Exercise: For these records, count the lines containing the word "pixels" and respond with the number alone.

Source material:

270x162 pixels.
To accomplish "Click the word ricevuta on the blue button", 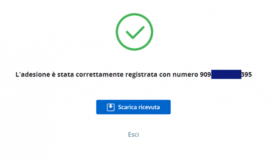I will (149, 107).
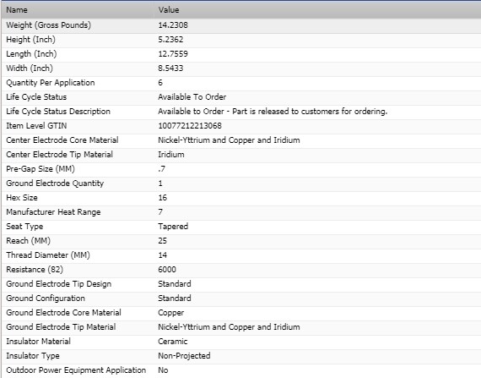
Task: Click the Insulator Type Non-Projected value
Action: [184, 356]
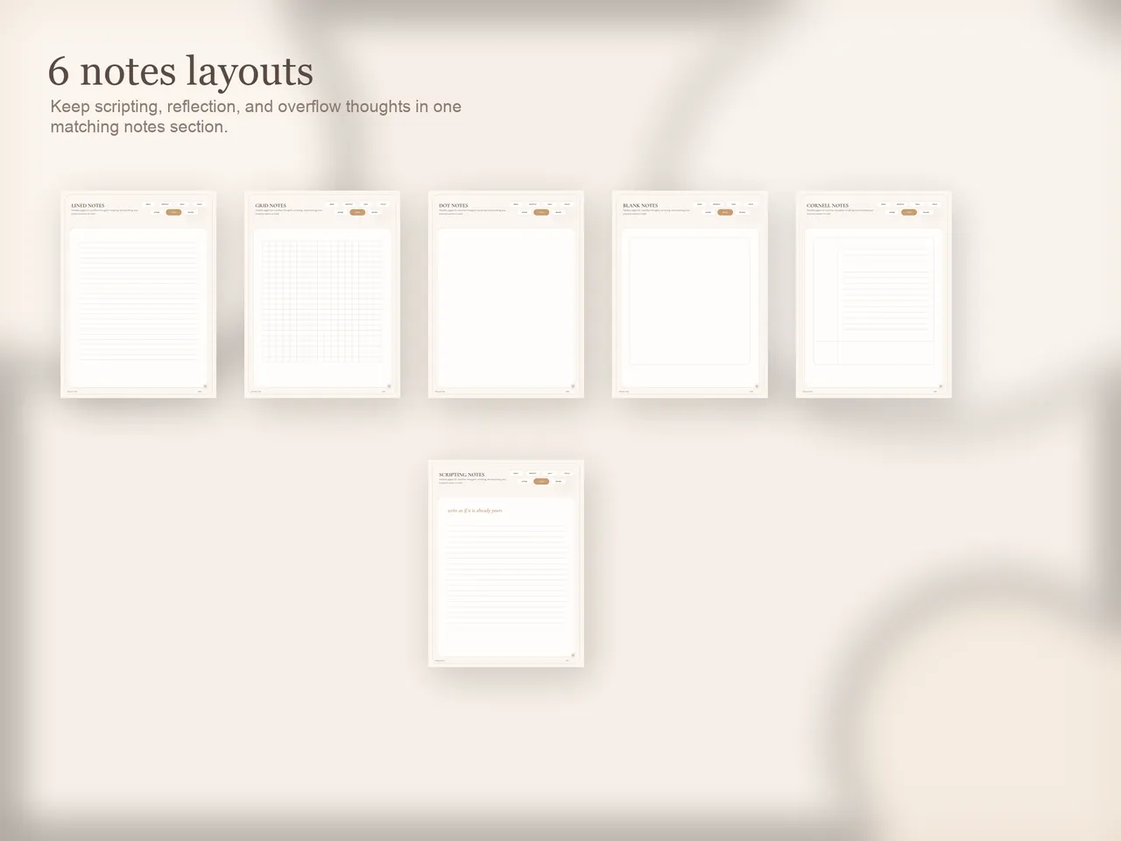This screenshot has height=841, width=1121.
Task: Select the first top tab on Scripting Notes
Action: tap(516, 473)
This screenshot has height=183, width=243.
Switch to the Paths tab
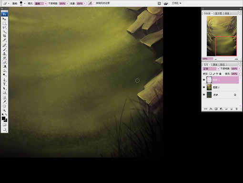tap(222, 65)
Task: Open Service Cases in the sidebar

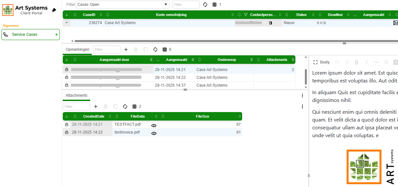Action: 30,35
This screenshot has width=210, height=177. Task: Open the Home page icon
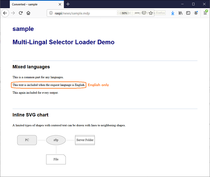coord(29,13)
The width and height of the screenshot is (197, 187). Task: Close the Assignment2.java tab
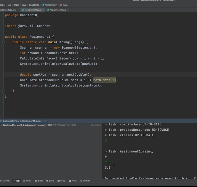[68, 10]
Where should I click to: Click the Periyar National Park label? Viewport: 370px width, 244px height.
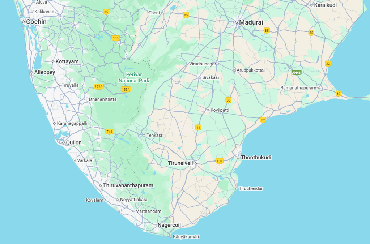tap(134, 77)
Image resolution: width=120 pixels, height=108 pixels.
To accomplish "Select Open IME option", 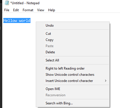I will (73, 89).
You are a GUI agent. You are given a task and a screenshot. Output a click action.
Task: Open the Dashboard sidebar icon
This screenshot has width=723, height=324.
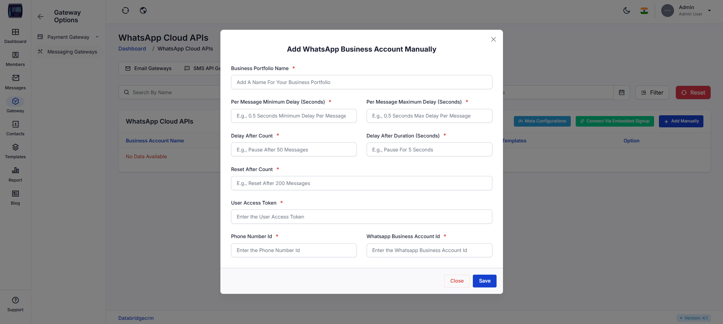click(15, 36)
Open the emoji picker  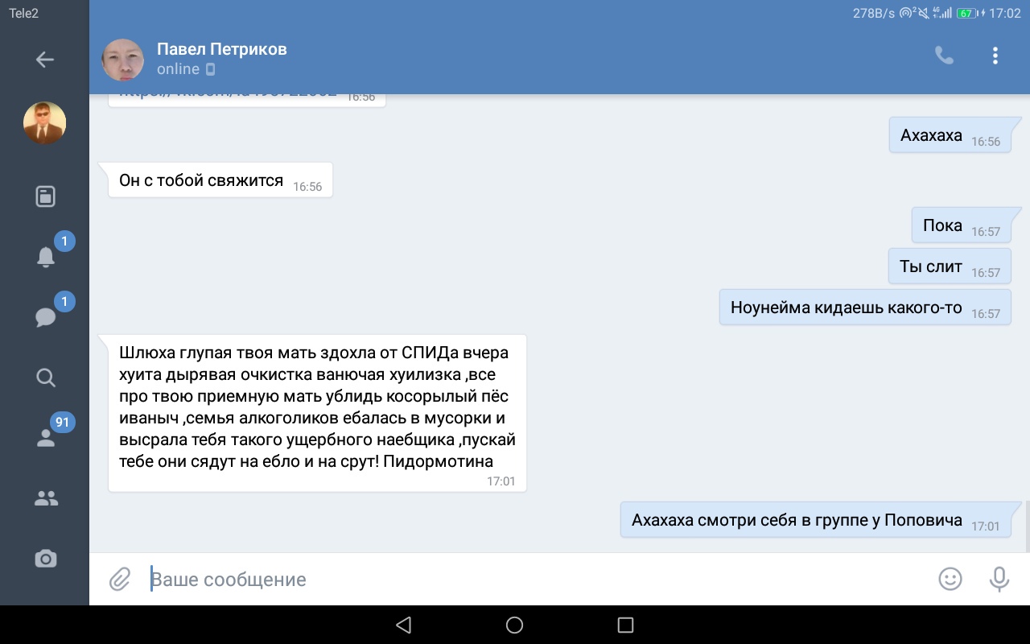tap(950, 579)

Answer: 2